This checklist highlights the 10 most important actions to ensure your website meets accessibility best practices and WCAG 2.1 AA standards. Use it as a quick reference when designing, developing, and testing web content.
- Provide text alternatives (alt text)
Add descriptive alt text for all meaningful images, icons, and graphics. Mark decorative images with empty alt attributes (alt="") in the code or by using your media manager’s ‘Mark as Decorative’ option.
- Ensure proper color contrast
Verify text has at least 4.5:1 contrast ratio (3:1 for large text). Do not use color alone to convey meaning.
- Make content keyboard accessible
All interactive elements must work without a mouse. Ensure logical tab order and visible focus indicators.

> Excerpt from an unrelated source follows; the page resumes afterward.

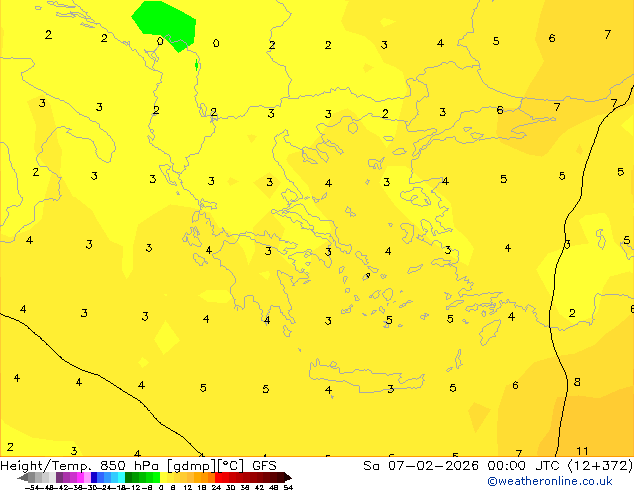Screen dimensions: 634x490
Task: Click the temperature value 8 near right contour
Action: click(577, 382)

- Use proper headings and structure
Organize content with correctly nested headings (H1, H2, H3). Use semantic HTML landmarks for navigation.
- Provide captions, transcripts, and audio descriptions
Caption all video, provide transcripts for audio, and add audio descriptions for visual-only video content.
- Use accessible forms
Label all fields with <label> or aria-label. Provide clear error messages and group related fields with <fieldset> and <legend>.
- Ensure responsive and zoom-friendly design
Content must reflow at 200–400% zoom without horizontal scrolling. Support multiple screen sizes.
- Provide clear, descriptive links
Avoid vague links like 'Click here.' Use meaningful text that describes the link’s purpose.
- Avoid content that flashes or moves automatically
Do not use flashing content. Provide controls to pause, stop, or hide moving or auto-rotating elements.
- Test with assistive technology and real users
Check with screen readers, keyboard-only navigation, high-contrast mode, and involve users with disabilities in testing.